Stated goal: Retype the material word for word, from its first line through the line that contains "tap(97, 317)", including that line.

Provided information:
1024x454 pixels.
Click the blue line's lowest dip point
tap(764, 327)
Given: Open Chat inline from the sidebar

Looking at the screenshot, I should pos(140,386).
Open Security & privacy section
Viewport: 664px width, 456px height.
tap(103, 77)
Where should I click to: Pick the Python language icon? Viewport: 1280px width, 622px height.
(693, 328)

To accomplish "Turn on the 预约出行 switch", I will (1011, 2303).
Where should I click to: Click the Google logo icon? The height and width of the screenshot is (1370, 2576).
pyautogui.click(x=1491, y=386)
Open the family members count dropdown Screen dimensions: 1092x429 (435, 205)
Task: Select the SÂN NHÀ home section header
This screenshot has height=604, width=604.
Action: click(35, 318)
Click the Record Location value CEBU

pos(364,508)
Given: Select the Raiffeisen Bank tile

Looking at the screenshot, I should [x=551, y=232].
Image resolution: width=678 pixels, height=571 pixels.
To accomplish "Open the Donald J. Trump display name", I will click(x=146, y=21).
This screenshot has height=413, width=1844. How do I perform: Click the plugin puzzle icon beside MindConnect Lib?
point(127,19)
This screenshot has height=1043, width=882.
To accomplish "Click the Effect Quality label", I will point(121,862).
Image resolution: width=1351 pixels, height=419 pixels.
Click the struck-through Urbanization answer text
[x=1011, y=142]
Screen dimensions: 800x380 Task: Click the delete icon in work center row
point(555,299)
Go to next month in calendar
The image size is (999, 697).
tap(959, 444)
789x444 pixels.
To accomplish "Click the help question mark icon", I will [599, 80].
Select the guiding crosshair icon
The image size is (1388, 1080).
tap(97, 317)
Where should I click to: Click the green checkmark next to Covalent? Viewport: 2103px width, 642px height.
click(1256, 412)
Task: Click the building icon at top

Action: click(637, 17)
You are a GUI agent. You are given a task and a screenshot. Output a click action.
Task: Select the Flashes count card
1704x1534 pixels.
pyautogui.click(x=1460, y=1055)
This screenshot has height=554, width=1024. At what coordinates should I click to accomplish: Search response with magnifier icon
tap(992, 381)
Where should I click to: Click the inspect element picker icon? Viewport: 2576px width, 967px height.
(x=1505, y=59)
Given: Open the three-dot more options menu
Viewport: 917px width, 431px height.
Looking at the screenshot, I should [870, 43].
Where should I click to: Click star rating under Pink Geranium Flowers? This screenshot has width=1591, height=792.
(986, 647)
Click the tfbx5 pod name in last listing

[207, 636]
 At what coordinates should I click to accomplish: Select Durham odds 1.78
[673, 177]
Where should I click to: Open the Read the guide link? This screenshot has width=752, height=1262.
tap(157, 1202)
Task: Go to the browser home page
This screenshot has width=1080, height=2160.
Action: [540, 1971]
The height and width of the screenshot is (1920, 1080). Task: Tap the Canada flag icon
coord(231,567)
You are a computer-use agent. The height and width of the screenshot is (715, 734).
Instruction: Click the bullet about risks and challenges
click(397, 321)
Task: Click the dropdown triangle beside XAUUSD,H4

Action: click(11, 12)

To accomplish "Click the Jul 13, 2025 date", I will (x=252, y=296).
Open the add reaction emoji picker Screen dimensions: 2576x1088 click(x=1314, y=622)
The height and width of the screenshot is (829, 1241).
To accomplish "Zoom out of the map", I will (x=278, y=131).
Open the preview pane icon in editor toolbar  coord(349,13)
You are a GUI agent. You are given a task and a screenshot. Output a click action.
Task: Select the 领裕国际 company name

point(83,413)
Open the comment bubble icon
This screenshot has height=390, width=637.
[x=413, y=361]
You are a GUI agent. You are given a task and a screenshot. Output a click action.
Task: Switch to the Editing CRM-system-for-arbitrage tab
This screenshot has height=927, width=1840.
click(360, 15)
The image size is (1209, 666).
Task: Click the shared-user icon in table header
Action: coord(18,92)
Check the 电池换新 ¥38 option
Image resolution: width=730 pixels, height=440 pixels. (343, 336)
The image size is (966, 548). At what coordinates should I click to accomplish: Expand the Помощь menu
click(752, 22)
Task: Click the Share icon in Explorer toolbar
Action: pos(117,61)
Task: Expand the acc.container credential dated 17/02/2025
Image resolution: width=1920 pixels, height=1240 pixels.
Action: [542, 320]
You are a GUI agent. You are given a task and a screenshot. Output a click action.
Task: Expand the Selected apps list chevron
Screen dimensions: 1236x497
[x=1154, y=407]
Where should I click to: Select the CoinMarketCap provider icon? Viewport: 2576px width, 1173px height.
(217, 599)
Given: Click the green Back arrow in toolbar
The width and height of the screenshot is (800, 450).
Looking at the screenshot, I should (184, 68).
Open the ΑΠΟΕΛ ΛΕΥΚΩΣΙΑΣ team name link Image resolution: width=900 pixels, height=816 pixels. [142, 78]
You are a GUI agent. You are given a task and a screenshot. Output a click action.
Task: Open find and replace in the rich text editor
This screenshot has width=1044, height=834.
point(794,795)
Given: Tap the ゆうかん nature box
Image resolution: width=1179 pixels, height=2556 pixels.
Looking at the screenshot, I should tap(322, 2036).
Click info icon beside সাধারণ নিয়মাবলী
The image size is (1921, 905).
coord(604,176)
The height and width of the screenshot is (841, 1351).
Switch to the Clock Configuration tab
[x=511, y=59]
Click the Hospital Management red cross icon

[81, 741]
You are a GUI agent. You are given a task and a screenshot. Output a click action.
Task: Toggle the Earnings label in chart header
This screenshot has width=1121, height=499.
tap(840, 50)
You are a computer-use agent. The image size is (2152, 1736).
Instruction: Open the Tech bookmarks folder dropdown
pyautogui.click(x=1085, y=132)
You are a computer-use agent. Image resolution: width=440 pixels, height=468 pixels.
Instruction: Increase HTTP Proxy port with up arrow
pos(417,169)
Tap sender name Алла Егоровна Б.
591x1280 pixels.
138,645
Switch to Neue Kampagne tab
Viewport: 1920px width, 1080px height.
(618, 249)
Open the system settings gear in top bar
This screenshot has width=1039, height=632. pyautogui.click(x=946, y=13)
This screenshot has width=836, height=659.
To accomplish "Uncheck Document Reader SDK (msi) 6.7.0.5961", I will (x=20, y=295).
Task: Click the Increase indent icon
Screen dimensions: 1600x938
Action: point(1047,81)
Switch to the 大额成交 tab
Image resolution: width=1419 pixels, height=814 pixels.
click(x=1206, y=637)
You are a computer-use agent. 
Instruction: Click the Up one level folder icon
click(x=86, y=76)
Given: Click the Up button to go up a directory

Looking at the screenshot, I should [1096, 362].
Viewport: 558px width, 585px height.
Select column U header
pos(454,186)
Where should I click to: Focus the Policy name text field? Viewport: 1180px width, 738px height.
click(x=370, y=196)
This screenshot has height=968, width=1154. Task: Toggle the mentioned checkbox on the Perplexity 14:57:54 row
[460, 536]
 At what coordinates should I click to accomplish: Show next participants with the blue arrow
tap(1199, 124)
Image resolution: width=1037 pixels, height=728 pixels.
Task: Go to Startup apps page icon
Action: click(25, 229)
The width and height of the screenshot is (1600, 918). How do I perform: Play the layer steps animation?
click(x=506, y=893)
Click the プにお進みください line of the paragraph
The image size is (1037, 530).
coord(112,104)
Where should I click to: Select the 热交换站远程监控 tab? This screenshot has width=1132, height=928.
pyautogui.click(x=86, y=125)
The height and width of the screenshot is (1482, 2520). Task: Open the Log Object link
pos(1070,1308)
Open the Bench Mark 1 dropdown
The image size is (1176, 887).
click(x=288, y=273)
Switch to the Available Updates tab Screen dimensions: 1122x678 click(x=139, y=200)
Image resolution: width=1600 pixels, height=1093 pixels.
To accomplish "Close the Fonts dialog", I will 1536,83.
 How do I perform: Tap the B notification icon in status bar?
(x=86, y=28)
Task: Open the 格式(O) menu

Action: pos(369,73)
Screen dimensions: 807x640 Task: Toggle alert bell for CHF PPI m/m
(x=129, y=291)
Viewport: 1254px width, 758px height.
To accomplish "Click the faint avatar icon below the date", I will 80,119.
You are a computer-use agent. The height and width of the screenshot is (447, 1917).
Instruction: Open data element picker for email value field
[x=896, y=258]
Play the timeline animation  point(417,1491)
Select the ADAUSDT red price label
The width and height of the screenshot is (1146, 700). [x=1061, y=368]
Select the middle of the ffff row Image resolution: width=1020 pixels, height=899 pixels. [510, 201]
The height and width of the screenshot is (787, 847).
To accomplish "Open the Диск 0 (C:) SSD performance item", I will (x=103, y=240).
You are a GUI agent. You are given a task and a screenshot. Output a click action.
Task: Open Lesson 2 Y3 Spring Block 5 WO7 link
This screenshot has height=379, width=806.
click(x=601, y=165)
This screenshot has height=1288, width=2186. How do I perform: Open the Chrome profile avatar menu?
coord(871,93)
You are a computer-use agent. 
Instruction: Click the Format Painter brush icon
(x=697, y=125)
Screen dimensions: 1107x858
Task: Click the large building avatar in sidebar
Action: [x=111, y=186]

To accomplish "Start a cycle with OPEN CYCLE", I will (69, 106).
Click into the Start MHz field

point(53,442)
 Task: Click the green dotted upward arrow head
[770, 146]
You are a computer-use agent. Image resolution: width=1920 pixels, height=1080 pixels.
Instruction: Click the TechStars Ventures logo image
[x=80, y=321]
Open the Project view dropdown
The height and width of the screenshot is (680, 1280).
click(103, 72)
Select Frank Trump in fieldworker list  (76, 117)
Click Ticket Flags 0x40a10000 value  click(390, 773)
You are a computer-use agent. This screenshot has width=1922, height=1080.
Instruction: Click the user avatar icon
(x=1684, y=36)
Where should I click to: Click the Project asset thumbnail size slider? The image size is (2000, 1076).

Exercise solution:
1024x454 pixels.
Click the blue line's lowest dip point
tap(764, 327)
Given: Open Chat inline from the sidebar

Looking at the screenshot, I should pos(140,386).
Open Security & privacy section
Viewport: 664px width, 456px height.
tap(103, 77)
Where should I click to: Pick the Python language icon? Viewport: 1280px width, 622px height.
(693, 328)

To accomplish "Turn on the 预约出行 switch", I will (1011, 2303).
Where should I click to: Click the Google logo icon? The height and width of the screenshot is (1370, 2576).
pyautogui.click(x=1491, y=386)
Open the family members count dropdown Screen dimensions: 1092x429 (435, 205)
Task: Select the SÂN NHÀ home section header
This screenshot has height=604, width=604.
Action: click(35, 318)
Click the Record Location value CEBU

pos(364,508)
Given: Select the Raiffeisen Bank tile

Looking at the screenshot, I should [x=551, y=232].
Image resolution: width=678 pixels, height=571 pixels.
To accomplish "Open the Donald J. Trump display name", I will click(x=146, y=21).
This screenshot has height=413, width=1844. How do I perform: Click the plugin puzzle icon beside MindConnect Lib?
point(127,19)
This screenshot has height=1043, width=882.
To accomplish "Click the Effect Quality label", I will point(121,862).
Image resolution: width=1351 pixels, height=419 pixels.
Click the struck-through Urbanization answer text
[x=1011, y=142]
Screen dimensions: 800x380 Task: Click the delete icon in work center row
point(555,299)
Go to next month in calendar
The image size is (999, 697).
tap(959, 444)
789x444 pixels.
To accomplish "Click the help question mark icon", I will [599, 80].
Select the guiding crosshair icon
The image size is (1388, 1080).
tap(97, 317)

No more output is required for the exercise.